Passage provided -
--------------------------------------------------

I'm left handed..right eye dominent..I shoot right handed but carry on my left side and cross draw..I'm all mixed up


----------



## mitchell master (May 23, 2012)

yea i conceal carry my glock model 27 on my left an cross draw with my right.


----------



## NHManontheMountain (Aug 1, 2011)

*Lefty!*

I shoot left and carry left but shoot competition standing rifle righty due to eye dominance issues. My nerves are more relaxed when shooting righty but i shoot faster lefty.


----------



## willie b (Jul 11, 2011)

Another lefty; played golf RH because that was all I had, but putted LH with a "Zero" double sided putter. Shotguns no problem, & the reach-a-round bolt action worked too. I have even used a few RH holsters on the inside of the belt, but the erasable ink - ink pen was a cruel, cruel joke.


----------



## jim t (Sep 30, 2007)

willie b said:


> ink pen was a cruel, cruel joke.


AMEN brother...

Jim


----------



## wellshoot! (Jan 26, 2009)

Left eye for me, too. But EVERY practice I spend at least one mag firing right handed and right eyed, because you can't take for granted that you're gonna stay uninjured when you're in that fight for your life you've been preparing the last 40 years for...

--------------------------------------------------

Material supplied -
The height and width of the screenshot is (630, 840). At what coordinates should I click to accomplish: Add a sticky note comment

--------------------------------------------------

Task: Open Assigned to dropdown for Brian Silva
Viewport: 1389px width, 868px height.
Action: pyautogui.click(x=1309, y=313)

--------------------------------------------------

Reproduce the part of the forum thread about left-handed shooting starting at "I'm left handed..right" and ending at "(May 23, 2012)". The listing isn't needed here.

I'm left handed..right eye dominent..I shoot right handed but carry on my left side and cross draw..I'm all mixed up


----------



## mitchell master (May 23, 2012)